Short problem: Set out the data below as a Markdown table with the columns Row and Line, one numbered row per line, skipping blank lines. Leave the pictures out of the table.
+ + + + +
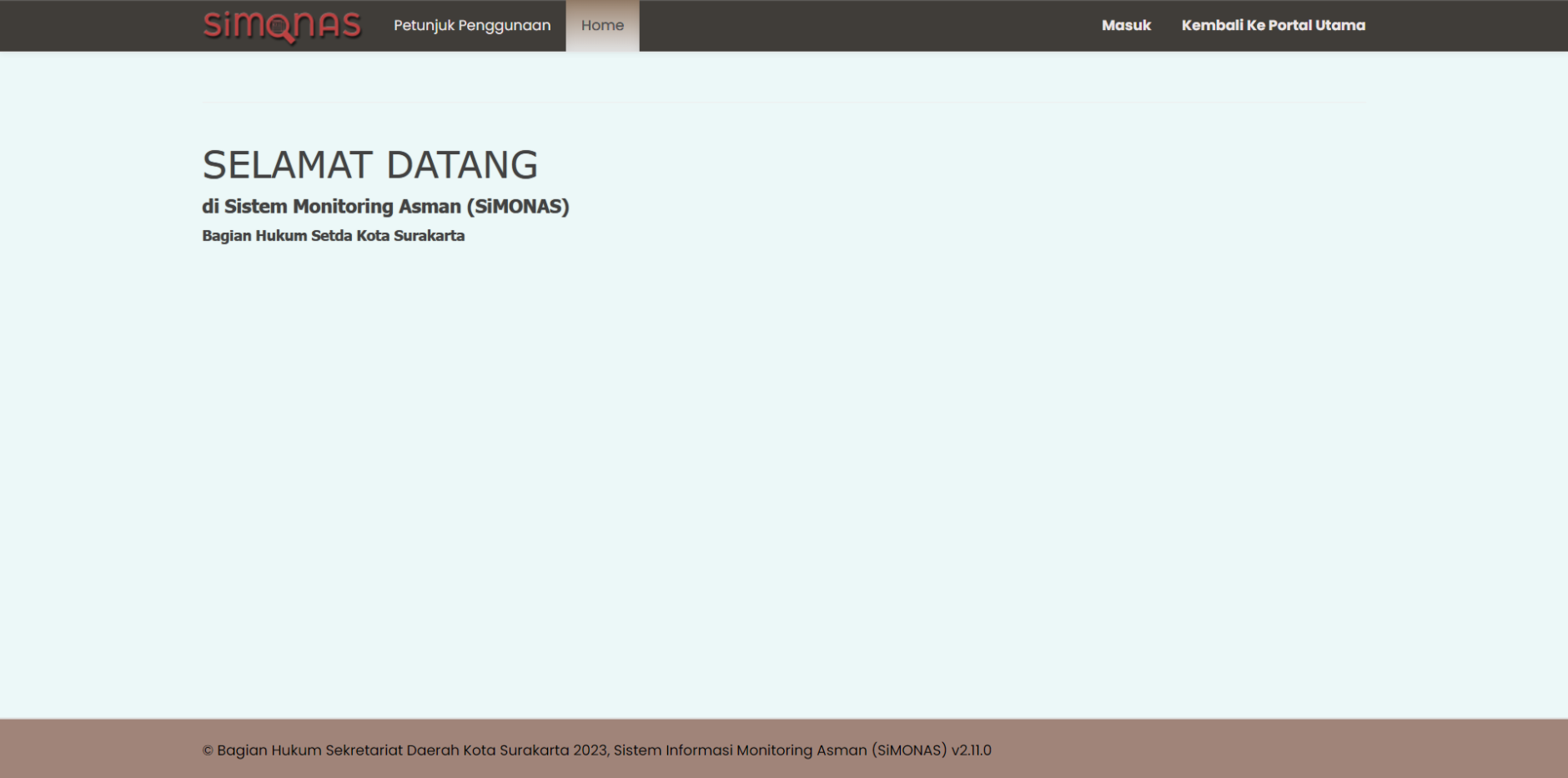Screen dimensions: 1568x778
Task: Click the year 2023 in the footer
Action: (x=591, y=750)
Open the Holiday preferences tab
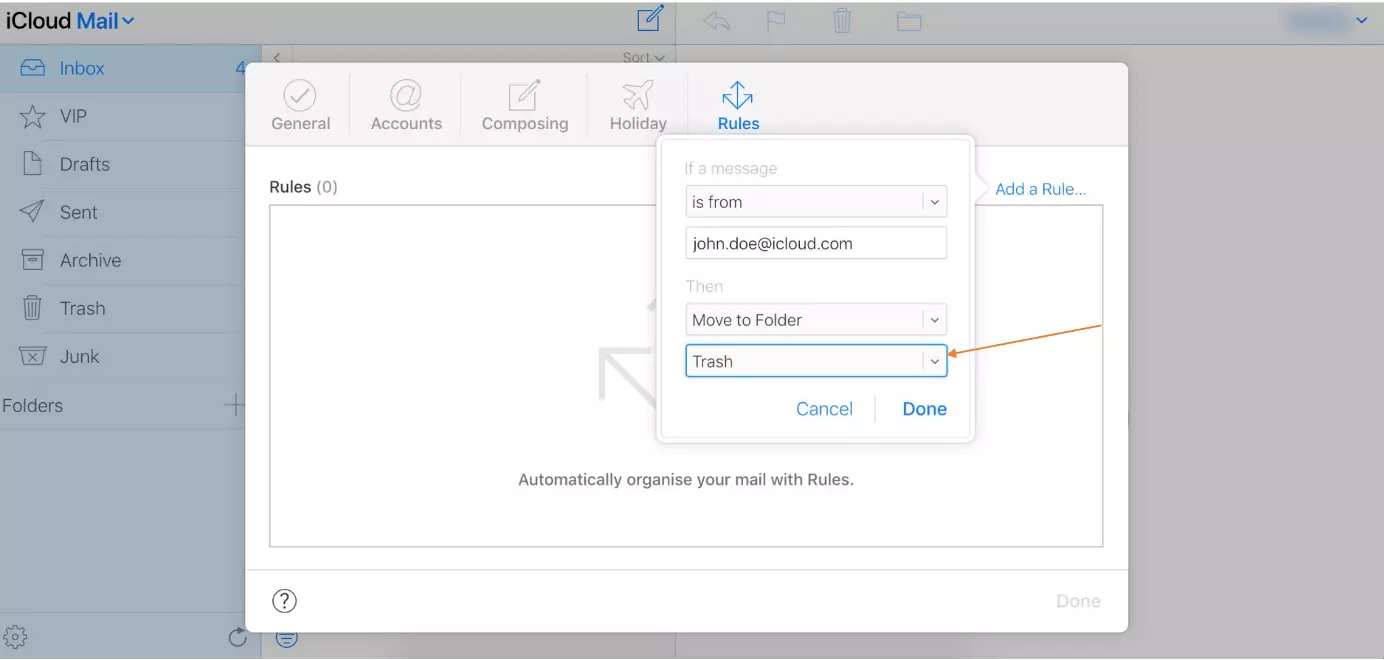Viewport: 1384px width, 660px height. [x=638, y=106]
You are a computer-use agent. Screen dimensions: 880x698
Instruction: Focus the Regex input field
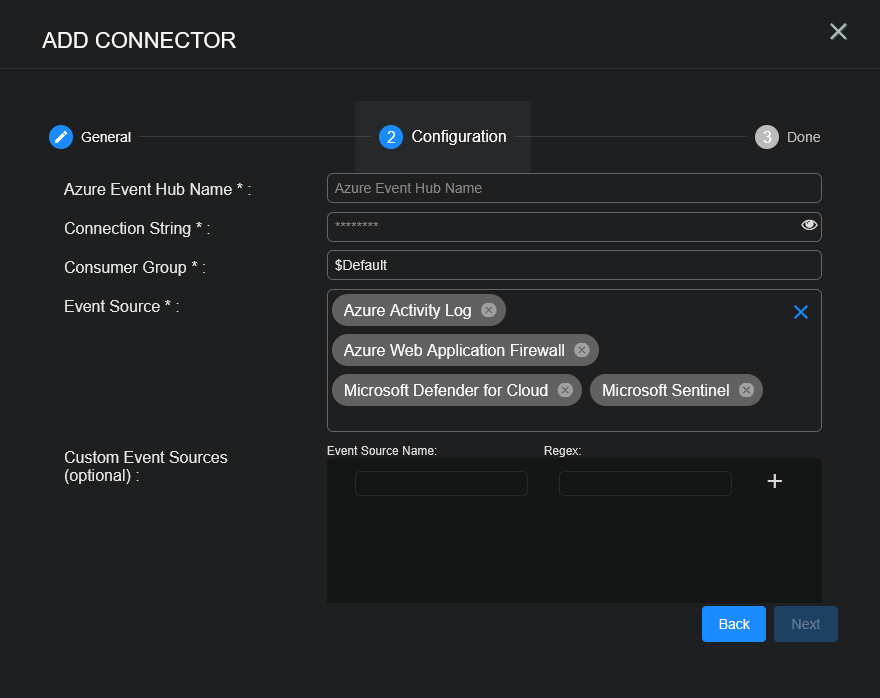(x=645, y=482)
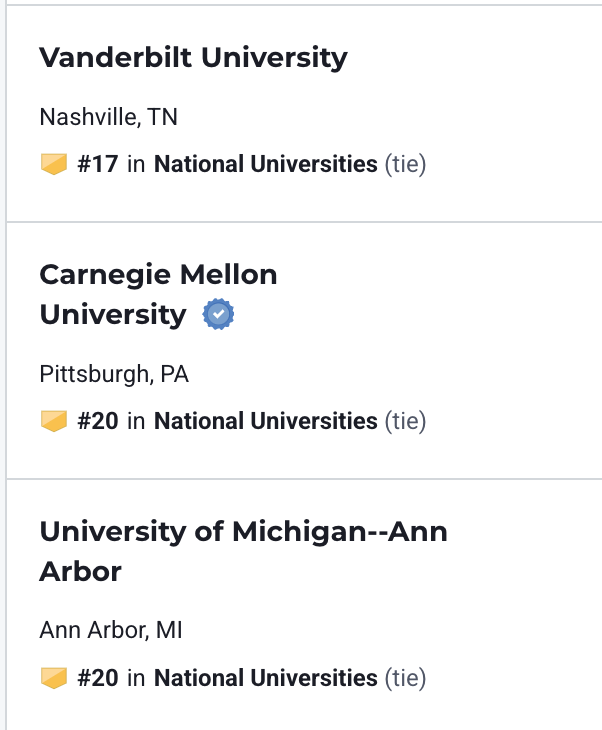Open National Universities link under Carnegie Mellon
Screen dimensions: 602x730
[266, 422]
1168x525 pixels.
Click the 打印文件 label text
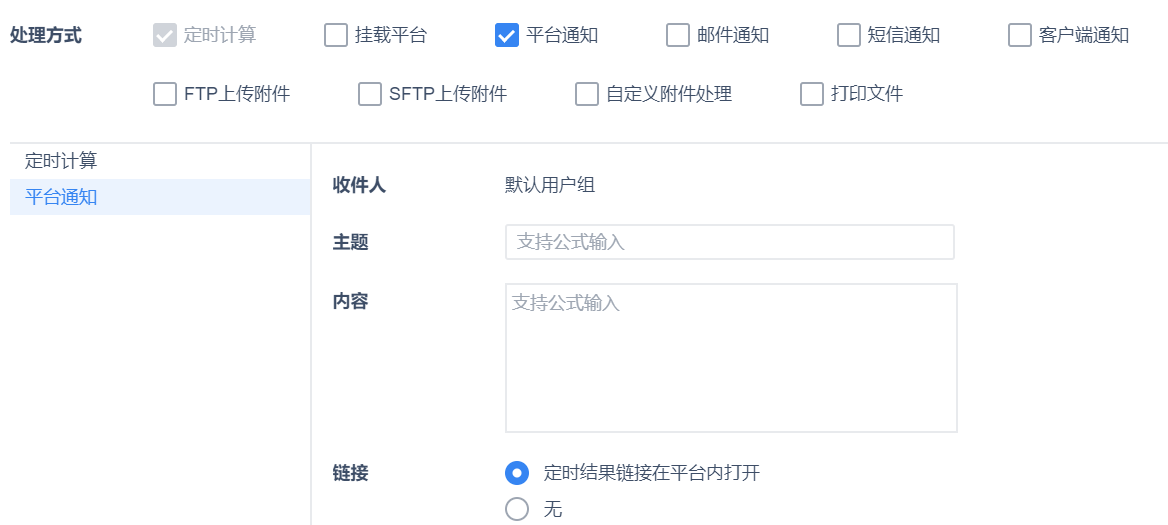[867, 94]
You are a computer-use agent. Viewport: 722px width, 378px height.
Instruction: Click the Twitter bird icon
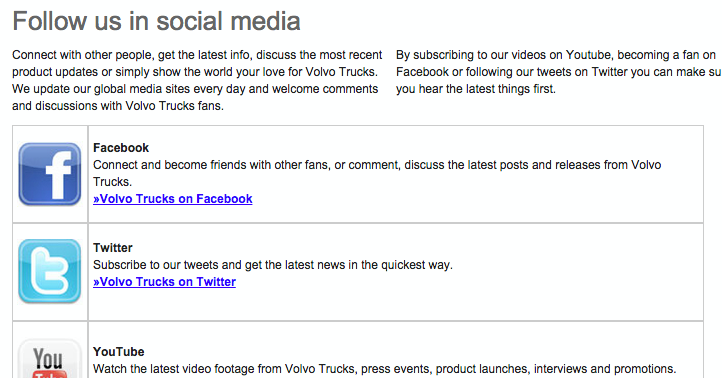(50, 271)
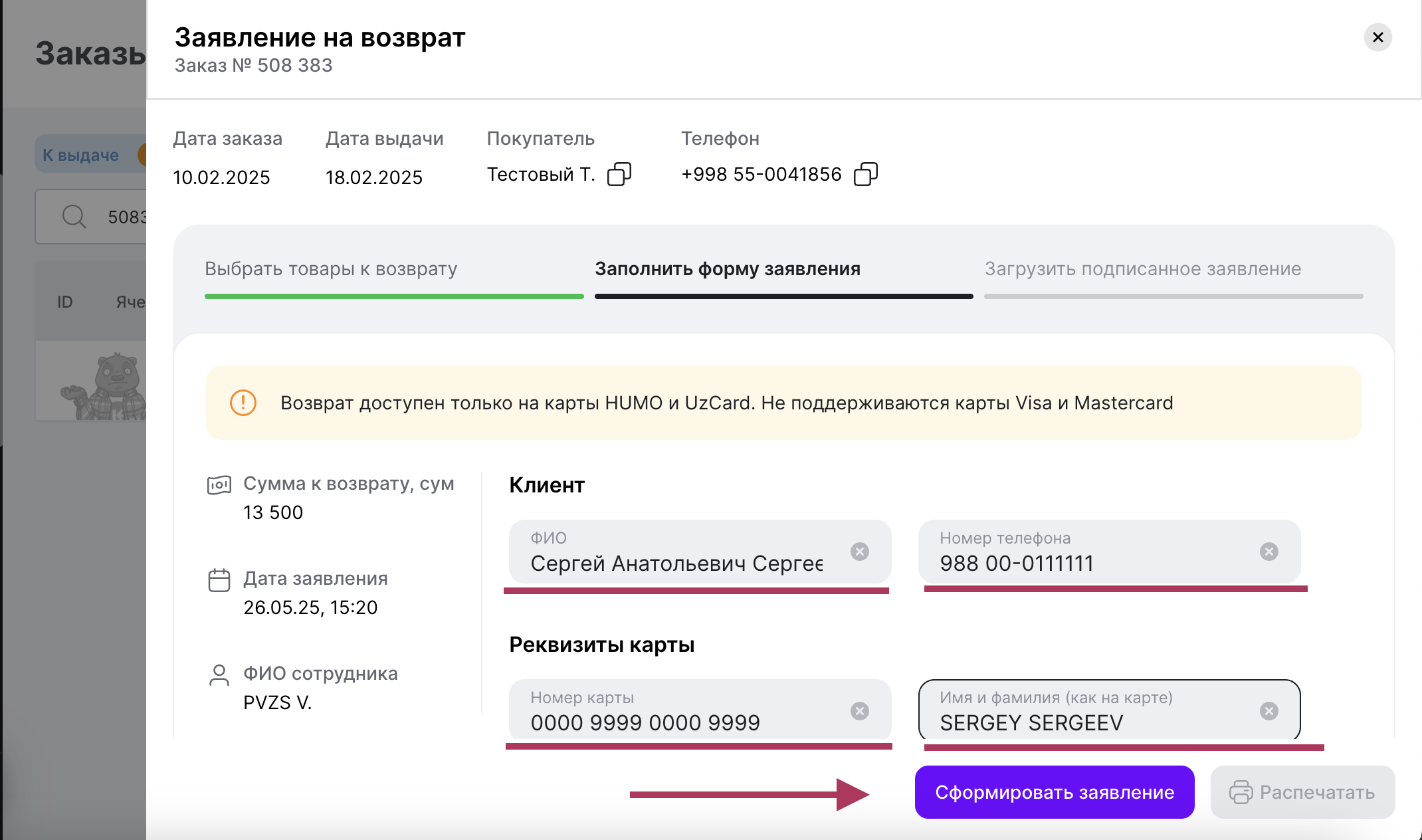Close the return application dialog
Viewport: 1422px width, 840px height.
click(1377, 37)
+ + + + +
Solution:
| Row | Line |
|---|---|
| 1 | Screen dimensions: 1568x778 |
| 2 | Task: Click the year 2023 in the footer |
| 3 | Action: (x=591, y=750) |
| 4 | Open the Holiday preferences tab |
| 5 | Viewport: 1384px width, 660px height. [x=638, y=106] |
| 6 | You are a computer-use agent. Screen dimensions: 880x698 |
| 7 | Instruction: Focus the Regex input field |
| 8 | (x=645, y=482) |
| 9 | Open National Universities link under Carnegie Mellon |
| 10 | Screen dimensions: 602x730 |
| 11 | [266, 422] |
| 12 | 1168x525 pixels. |
| 13 | Click the 打印文件 label text |
| 14 | [867, 94] |
| 15 | You are a computer-use agent. Viewport: 722px width, 378px height. |
| 16 | Instruction: Click the Twitter bird icon |
| 17 | (50, 271) |
| 18 | Close the return application dialog |
| 19 | Viewport: 1422px width, 840px height. |
| 20 | click(1377, 37) |